Los Angeles firefighter Donn Thompson had a busy year in 2017. If his pay stubs are to be believed, he literally never stopped working.
Data obtained by Transparent California, a project of the Nevada Policy Research Institute, show that Thompson pulled down $300,000 in overtime pay during 2017, on top of his $92,000 salary. Over the past four years, Thompson has earned more than $1 million in overtime, according to Transparent California's database. Thompson's ability to work so many hours "boggles the mind," says Robert Fellner, director of research at the institute.
To earn that much in overtime pay, Thompson would have had to work more hours than actually exist in a single year. Either the highly paid firefighter found a way to stretch the space-time continuum or something fishy is going on.
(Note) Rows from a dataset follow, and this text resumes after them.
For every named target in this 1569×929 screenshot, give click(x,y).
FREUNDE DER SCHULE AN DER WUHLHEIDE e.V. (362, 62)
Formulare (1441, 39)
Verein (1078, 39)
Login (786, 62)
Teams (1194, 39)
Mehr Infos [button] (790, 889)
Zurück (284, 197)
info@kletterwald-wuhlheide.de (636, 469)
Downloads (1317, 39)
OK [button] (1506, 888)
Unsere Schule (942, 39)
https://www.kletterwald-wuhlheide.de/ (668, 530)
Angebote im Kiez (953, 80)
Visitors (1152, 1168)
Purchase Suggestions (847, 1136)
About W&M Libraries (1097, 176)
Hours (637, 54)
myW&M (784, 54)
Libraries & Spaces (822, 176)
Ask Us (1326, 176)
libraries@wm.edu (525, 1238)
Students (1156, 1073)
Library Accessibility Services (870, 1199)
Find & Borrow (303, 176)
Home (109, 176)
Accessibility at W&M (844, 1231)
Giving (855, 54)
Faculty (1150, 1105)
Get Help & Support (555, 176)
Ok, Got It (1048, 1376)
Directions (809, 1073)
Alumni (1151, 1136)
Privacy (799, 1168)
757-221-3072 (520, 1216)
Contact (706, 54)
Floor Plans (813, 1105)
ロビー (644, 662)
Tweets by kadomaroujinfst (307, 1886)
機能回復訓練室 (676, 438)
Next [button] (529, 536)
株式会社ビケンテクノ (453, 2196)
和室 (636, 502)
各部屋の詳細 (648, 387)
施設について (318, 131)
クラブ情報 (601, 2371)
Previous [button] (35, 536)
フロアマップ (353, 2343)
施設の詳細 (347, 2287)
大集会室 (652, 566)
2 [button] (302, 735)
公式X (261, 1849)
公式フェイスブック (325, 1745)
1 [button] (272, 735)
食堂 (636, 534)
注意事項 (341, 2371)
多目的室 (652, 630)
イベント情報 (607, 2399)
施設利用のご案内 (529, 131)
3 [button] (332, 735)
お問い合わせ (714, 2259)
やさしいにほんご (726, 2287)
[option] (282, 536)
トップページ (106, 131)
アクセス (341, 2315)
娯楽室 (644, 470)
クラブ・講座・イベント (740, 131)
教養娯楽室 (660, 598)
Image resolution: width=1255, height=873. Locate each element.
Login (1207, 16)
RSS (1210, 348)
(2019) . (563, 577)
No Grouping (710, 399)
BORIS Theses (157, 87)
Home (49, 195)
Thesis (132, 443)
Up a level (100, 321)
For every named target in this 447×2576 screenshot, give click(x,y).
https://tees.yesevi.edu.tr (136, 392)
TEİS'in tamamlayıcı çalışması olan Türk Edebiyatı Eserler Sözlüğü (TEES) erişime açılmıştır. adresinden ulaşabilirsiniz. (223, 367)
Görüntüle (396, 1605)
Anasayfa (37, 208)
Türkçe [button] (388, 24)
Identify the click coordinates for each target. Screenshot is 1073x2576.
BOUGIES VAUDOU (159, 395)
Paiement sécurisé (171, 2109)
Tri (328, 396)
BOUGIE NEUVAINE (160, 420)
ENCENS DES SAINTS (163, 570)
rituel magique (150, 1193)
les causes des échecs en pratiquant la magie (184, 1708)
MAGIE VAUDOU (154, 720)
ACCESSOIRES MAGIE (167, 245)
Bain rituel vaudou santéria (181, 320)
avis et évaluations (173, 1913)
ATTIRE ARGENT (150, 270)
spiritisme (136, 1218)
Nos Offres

Here's how the math breaks down. Thompson, like all firefighters in Los Angeles, works 2,912 hours every year. With a base salary of $92,000, that comes to an hourly rate of $31.60. That means Thompson would earn overtime pay at a rate of $47.40 per hour—that's one and a half times the base rate. But earning $302,000 at a rate of $47.40 per hour would require working more than 6,370 hours. Add that to the 2,912 hours he worked as a salaried employee, and you get more than 9,280 hours worked, despite the fact that there are only 8,760 hours in a year.
Thompson is probably taking advantage of contract provisions that boost overtime pay above the typical rate, says Fellner, though it's unclear for now how that affects the calculations. (Transparent California is awaiting more payroll data from the fire department.)
Cashing in on the Los Angeles Fire Department's generous overtime rules is nothing new for Thompson, who might very well be the highest paid firefighter in American history. A 1996 Los Angeles Times story highlighted Thompson as a prime example of what the paper called "paycheck generosity" at the department. From 1993 through 1995, the Times found, Thompson made $219,649 in overtime pay. At the time, the department was spending more than $58 million annually on overtime, an amount the paper called "budget-wrenching"; it far surpassed what fire departments in other big cities were paying. The Fire Department of New York, for example, at the time paid about a third as much in overtime.
In 2009, when the Los Angeles Daily News reported that the L.A. fire department's overtime budget had grown by more than 60 percent in a decade, Thompson was once again riding high. He had earned "$173,335 in overtime in addition to his nearly $100,000 base salary while working at Fire Station 19 on Sunset Boulevard in Brentwood," the paper reported, citing 2008 figures.
In 2014, when the San Diego Union-Tribune featured Thompson in a story about runaway overtime costs at California fire departments, he told the paper that he "basically lived at the station" and didn't go home very often.
"The first thing [people] think of is firefighters sitting around at the station, but they're not just handing out free money over here," Thompson said. "I'm working hard."
The Los Angeles Times found quite the opposite when it investigated overtime. In the 1996 article, the Times said most overtime hours are not connected to "fires or other emergencies. Instead, most of it goes for replacing those who are out because of vacations, holidays, injuries, training, illnesses or personal leaves."
While Thompson's payouts are certainly eye-popping, he's hardly the only firefighter in L.A. reaping huge taxpayer-funded earnings. During 2017, the Los Angeles Fire Department had 512 employees who cashed in with at least $100,000 in overtime pay, according to Transparent California. That's a tenfold increase over the 51 employees who got six-figure overtime pay as recently as 2012. Thompson was one of 26 employees to get at least $200,000 in overtime pay last year, when the department reported spending $198 million on overtime pay—a 74 percent increase since 2012.
Perhaps the only silver lining for the taxpayers is the fact that overtime pay can no longer be factored into pension benefits, a consequence of a 2012 pension reform bill signed by Gov. Jerry Brown. It is perhaps not surprising that a dramatic increase in overtime payouts began the same year Brown signed that bill.